▶ _TASK TO CARRY OUT_
Transcribe, exactly and in full, every line from the one including "Image resolution: width=1365" to the end of the listing.

▶ _RECORDS FOR THE EXERCISE_

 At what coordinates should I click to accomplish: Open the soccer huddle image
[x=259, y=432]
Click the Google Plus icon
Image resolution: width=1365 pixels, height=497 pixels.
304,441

▶ _TASK RESULT_
Image resolution: width=1365 pixels, height=497 pixels.
304,441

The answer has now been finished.